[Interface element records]
########
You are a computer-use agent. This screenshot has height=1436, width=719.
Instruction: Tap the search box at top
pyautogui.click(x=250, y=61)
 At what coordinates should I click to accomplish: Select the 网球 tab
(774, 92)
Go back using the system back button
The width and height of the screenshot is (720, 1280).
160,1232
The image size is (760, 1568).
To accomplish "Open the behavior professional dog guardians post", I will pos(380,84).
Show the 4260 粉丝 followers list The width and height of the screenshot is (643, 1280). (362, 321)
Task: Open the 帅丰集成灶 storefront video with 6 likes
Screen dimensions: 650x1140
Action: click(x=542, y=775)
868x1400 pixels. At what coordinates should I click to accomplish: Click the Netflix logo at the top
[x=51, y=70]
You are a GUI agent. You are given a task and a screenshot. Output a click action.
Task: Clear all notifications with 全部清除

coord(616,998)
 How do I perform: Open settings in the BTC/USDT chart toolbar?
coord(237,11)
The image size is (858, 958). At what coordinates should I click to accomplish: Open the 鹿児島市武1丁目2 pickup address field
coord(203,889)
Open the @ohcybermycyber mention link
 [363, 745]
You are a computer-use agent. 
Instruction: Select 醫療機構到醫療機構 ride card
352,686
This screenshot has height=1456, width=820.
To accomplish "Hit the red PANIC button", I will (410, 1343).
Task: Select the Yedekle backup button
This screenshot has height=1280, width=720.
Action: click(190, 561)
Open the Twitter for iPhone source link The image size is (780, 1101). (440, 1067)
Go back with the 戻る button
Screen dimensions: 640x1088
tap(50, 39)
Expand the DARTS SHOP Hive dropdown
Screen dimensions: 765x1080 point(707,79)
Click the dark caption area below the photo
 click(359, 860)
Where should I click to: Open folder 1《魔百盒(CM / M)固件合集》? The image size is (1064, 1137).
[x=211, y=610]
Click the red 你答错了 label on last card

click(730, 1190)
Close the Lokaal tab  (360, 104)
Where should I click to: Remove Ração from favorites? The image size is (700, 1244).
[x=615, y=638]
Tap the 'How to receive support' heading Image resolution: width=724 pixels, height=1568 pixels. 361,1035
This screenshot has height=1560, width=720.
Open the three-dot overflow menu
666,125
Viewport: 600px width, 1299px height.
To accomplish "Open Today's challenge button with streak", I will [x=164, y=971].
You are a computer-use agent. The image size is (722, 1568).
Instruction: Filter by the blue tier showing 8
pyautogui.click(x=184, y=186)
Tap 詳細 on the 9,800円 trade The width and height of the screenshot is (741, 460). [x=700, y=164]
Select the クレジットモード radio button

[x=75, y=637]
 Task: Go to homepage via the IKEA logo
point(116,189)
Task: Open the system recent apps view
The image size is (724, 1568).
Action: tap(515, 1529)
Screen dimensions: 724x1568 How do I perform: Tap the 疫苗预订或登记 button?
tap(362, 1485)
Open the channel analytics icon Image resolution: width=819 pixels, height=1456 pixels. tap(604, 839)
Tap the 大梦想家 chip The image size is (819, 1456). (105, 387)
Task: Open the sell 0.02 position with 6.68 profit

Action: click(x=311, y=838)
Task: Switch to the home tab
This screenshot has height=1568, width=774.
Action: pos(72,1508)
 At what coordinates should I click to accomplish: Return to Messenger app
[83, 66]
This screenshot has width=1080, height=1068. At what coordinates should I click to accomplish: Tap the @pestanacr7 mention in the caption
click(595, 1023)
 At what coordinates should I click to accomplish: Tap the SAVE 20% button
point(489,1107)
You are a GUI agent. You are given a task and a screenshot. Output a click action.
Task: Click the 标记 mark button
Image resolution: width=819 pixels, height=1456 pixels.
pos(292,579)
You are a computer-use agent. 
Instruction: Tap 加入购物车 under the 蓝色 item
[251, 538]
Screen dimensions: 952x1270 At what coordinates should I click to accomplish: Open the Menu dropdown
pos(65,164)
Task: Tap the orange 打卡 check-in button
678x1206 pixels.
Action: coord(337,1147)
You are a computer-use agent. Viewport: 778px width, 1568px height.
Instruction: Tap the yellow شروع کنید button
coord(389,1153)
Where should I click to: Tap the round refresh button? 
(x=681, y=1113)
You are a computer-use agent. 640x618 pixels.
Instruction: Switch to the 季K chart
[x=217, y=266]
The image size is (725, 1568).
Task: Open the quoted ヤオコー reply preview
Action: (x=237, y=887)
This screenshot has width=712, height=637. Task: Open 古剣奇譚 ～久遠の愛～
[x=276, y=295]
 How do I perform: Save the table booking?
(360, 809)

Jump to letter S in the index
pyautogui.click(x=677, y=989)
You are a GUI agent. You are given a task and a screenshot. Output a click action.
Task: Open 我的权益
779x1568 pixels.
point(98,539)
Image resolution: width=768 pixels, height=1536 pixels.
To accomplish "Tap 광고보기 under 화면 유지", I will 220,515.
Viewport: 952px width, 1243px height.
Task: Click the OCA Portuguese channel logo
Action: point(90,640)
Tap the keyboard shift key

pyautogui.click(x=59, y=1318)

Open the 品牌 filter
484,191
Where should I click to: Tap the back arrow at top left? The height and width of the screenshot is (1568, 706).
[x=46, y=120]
########
▶ _WRITTEN REQUEST_
Rewrite all the records, putting "screen assistant" wherever "GUI agent" appears and leaving everything else the same.

▶ _SOLUTION BELOW_
You are a computer-use agent. This screenshot has height=1436, width=719.
Instruction: Tap the search box at top
pyautogui.click(x=250, y=61)
 At what coordinates should I click to accomplish: Select the 网球 tab
(774, 92)
Go back using the system back button
The width and height of the screenshot is (720, 1280).
160,1232
The image size is (760, 1568).
To accomplish "Open the behavior professional dog guardians post", I will pos(380,84).
Show the 4260 粉丝 followers list The width and height of the screenshot is (643, 1280). (362, 321)
Task: Open the 帅丰集成灶 storefront video with 6 likes
Screen dimensions: 650x1140
Action: click(x=542, y=775)
868x1400 pixels. At what coordinates should I click to accomplish: Click the Netflix logo at the top
[x=51, y=70]
You are a screen assistant. You are given a task and a screenshot. Output a click action.
Task: Clear all notifications with 全部清除

coord(616,998)
 How do I perform: Open settings in the BTC/USDT chart toolbar?
coord(237,11)
The image size is (858, 958). At what coordinates should I click to accomplish: Open the 鹿児島市武1丁目2 pickup address field
coord(203,889)
Open the @ohcybermycyber mention link
 [363, 745]
You are a computer-use agent. 
Instruction: Select 醫療機構到醫療機構 ride card
352,686
This screenshot has height=1456, width=820.
To accomplish "Hit the red PANIC button", I will (410, 1343).
Task: Select the Yedekle backup button
This screenshot has height=1280, width=720.
Action: click(190, 561)
Open the Twitter for iPhone source link The image size is (780, 1101). (440, 1067)
Go back with the 戻る button
Screen dimensions: 640x1088
tap(50, 39)
Expand the DARTS SHOP Hive dropdown
Screen dimensions: 765x1080 point(707,79)
Click the dark caption area below the photo
 click(359, 860)
Where should I click to: Open folder 1《魔百盒(CM / M)固件合集》? The image size is (1064, 1137).
[x=211, y=610]
Click the red 你答错了 label on last card

click(730, 1190)
Close the Lokaal tab  (360, 104)
Where should I click to: Remove Ração from favorites? The image size is (700, 1244).
[x=615, y=638]
Tap the 'How to receive support' heading Image resolution: width=724 pixels, height=1568 pixels. 361,1035
This screenshot has height=1560, width=720.
Open the three-dot overflow menu
666,125
Viewport: 600px width, 1299px height.
To accomplish "Open Today's challenge button with streak", I will [x=164, y=971].
You are a computer-use agent. The image size is (722, 1568).
Instruction: Filter by the blue tier showing 8
pyautogui.click(x=184, y=186)
Tap 詳細 on the 9,800円 trade The width and height of the screenshot is (741, 460). [x=700, y=164]
Select the クレジットモード radio button

[x=75, y=637]
 Task: Go to homepage via the IKEA logo
point(116,189)
Task: Open the system recent apps view
The image size is (724, 1568).
Action: tap(515, 1529)
Screen dimensions: 724x1568 How do I perform: Tap the 疫苗预订或登记 button?
tap(362, 1485)
Open the channel analytics icon Image resolution: width=819 pixels, height=1456 pixels. tap(604, 839)
Tap the 大梦想家 chip The image size is (819, 1456). (105, 387)
Task: Open the sell 0.02 position with 6.68 profit

Action: click(x=311, y=838)
Task: Switch to the home tab
This screenshot has height=1568, width=774.
Action: pos(72,1508)
 At what coordinates should I click to accomplish: Return to Messenger app
[83, 66]
This screenshot has width=1080, height=1068. At what coordinates should I click to accomplish: Tap the @pestanacr7 mention in the caption
click(595, 1023)
 At what coordinates should I click to accomplish: Tap the SAVE 20% button
point(489,1107)
You are a screen assistant. You are given a task and a screenshot. Output a click action.
Task: Click the 标记 mark button
Image resolution: width=819 pixels, height=1456 pixels.
pos(292,579)
You are a computer-use agent. 
Instruction: Tap 加入购物车 under the 蓝色 item
[251, 538]
Screen dimensions: 952x1270 At what coordinates should I click to accomplish: Open the Menu dropdown
pos(65,164)
Task: Tap the orange 打卡 check-in button
678x1206 pixels.
Action: coord(337,1147)
You are a computer-use agent. Viewport: 778px width, 1568px height.
Instruction: Tap the yellow شروع کنید button
coord(389,1153)
Where should I click to: Tap the round refresh button? 
(x=681, y=1113)
You are a computer-use agent. 640x618 pixels.
Instruction: Switch to the 季K chart
[x=217, y=266]
The image size is (725, 1568).
Task: Open the quoted ヤオコー reply preview
Action: (x=237, y=887)
This screenshot has width=712, height=637. Task: Open 古剣奇譚 ～久遠の愛～
[x=276, y=295]
 How do I perform: Save the table booking?
(360, 809)

Jump to letter S in the index
pyautogui.click(x=677, y=989)
You are a screen assistant. You are given a task and a screenshot. Output a click action.
Task: Open 我的权益
779x1568 pixels.
point(98,539)
Image resolution: width=768 pixels, height=1536 pixels.
To accomplish "Tap 광고보기 under 화면 유지", I will 220,515.
Viewport: 952px width, 1243px height.
Task: Click the OCA Portuguese channel logo
Action: point(90,640)
Tap the keyboard shift key

pyautogui.click(x=59, y=1318)

Open the 品牌 filter
484,191
Where should I click to: Tap the back arrow at top left? The height and width of the screenshot is (1568, 706).
[x=46, y=120]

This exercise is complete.